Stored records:

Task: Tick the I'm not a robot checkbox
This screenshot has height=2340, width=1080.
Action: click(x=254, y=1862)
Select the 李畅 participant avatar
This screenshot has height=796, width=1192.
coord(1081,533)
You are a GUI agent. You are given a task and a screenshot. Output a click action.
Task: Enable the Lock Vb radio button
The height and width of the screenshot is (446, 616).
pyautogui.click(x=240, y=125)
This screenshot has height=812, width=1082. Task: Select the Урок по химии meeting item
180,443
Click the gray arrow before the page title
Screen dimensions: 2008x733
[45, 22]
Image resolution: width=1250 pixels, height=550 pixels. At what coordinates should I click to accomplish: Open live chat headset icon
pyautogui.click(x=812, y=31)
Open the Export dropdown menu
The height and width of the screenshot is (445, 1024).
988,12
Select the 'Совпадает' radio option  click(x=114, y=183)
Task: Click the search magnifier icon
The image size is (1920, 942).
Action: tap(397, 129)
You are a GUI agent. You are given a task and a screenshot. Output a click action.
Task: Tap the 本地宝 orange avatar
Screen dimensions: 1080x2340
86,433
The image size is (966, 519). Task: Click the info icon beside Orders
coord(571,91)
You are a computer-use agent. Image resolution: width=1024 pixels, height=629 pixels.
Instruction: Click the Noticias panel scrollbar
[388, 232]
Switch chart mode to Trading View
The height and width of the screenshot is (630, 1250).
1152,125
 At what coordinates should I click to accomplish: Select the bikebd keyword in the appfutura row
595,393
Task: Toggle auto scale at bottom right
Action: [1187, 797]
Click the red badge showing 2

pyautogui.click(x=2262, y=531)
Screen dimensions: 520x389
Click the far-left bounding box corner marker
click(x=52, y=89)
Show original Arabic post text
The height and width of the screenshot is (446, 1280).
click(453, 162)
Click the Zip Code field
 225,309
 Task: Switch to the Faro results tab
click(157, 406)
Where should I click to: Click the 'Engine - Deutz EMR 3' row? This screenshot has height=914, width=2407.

PROBLEM REQUIREMENTS:
Please write out every record shown above exactly as it reads.

SOLVED PROBLEM:
Task: Tick the I'm not a robot checkbox
This screenshot has height=2340, width=1080.
Action: click(x=254, y=1862)
Select the 李畅 participant avatar
This screenshot has height=796, width=1192.
coord(1081,533)
You are a GUI agent. You are given a task and a screenshot. Output a click action.
Task: Enable the Lock Vb radio button
The height and width of the screenshot is (446, 616).
pyautogui.click(x=240, y=125)
This screenshot has height=812, width=1082. Task: Select the Урок по химии meeting item
180,443
Click the gray arrow before the page title
Screen dimensions: 2008x733
[45, 22]
Image resolution: width=1250 pixels, height=550 pixels. At what coordinates should I click to accomplish: Open live chat headset icon
pyautogui.click(x=812, y=31)
Open the Export dropdown menu
The height and width of the screenshot is (445, 1024).
988,12
Select the 'Совпадает' radio option  click(x=114, y=183)
Task: Click the search magnifier icon
The image size is (1920, 942).
Action: tap(397, 129)
You are a GUI agent. You are given a task and a screenshot. Output a click action.
Task: Tap the 本地宝 orange avatar
Screen dimensions: 1080x2340
86,433
The image size is (966, 519). Task: Click the info icon beside Orders
coord(571,91)
You are a computer-use agent. Image resolution: width=1024 pixels, height=629 pixels.
Instruction: Click the Noticias panel scrollbar
[388, 232]
Switch chart mode to Trading View
The height and width of the screenshot is (630, 1250).
1152,125
 At what coordinates should I click to accomplish: Select the bikebd keyword in the appfutura row
595,393
Task: Toggle auto scale at bottom right
Action: [1187, 797]
Click the red badge showing 2

pyautogui.click(x=2262, y=531)
Screen dimensions: 520x389
Click the far-left bounding box corner marker
click(x=52, y=89)
Show original Arabic post text
The height and width of the screenshot is (446, 1280).
click(453, 162)
Click the Zip Code field
 225,309
 Task: Switch to the Faro results tab
click(157, 406)
Where should I click to: Click the 'Engine - Deutz EMR 3' row? This screenshot has height=914, width=2407.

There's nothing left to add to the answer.